The EGO community

The EGO (Everyone’s Gliding Observatories) network was launched by several teams of oceanographers, interested in developing the use of gliders for ocean observations and willing to set up a strong glider community. EGO was first composed of scientific teams from France, Germany, Italy, Norway, Spain, and the United Kingdom and EGO stood for “European Gliding Observatories” for a while but it is now more appropriate to call it “Everyone’s Gliding Observatories”, as colleagues from Australia, Canada, South Africa and USA, from academia or industry, have joined this open community. 

The EGO acronym was chosen because gliders are among the first intelligent marine robots. Dedicated to oceanography, they do react to their environment. In line with Asimov stories, the EGO acronym suggests that gliders will probably develop some kind of personalities as their intelligence will increase.

This idea of this glider group emerged in October 2005 and since then, collaborations have been developing. Experiments with international fleets of gliders have been carried out and EGO Workshops (including “Glider Schools”) are organized every year or so to present and discuss both scientific and technological issues.
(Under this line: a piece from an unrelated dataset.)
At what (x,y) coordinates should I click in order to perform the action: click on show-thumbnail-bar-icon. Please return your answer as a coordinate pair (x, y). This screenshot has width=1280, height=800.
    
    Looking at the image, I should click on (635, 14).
We intend to facilitate glider experiments through networking and support within the EGO community. We collect information about the worldwide glider activity, references, tutorials, technical notes and links, and we support the development of software related to gliders. Our goal is to share the efforts needed by glider data collection as a community, and support the dissemination of glider data in global databases (like Coriolis Data Center) in real-time and delayed mode for a wider community. 

In 2010, a core group from the European EGO groups launched two projects, GROOM FP7 and EGO COST Action (see section Projects), to progress toward the creation of an actual European Research Infrastructure for underwater gliders. And some years later, the GROOM II project consolidates these first initiatives that now also include other types of marine autonomous vehicles.

If you are a scientist, an engineer, a student, or anybody interested in marine autonomous systems like underwater gliders, you can join EGO by simply registering here

If you belong to an institution, a laboratory or a company that operates gliders, you can create an EGO group to showcase your glider activity and use the EGO resources like the glider simulator. 


The EGO groups are listed on the website.

The Underwater Glider User Group (UG2) is a similar initiative in the USA coordinated with EGO.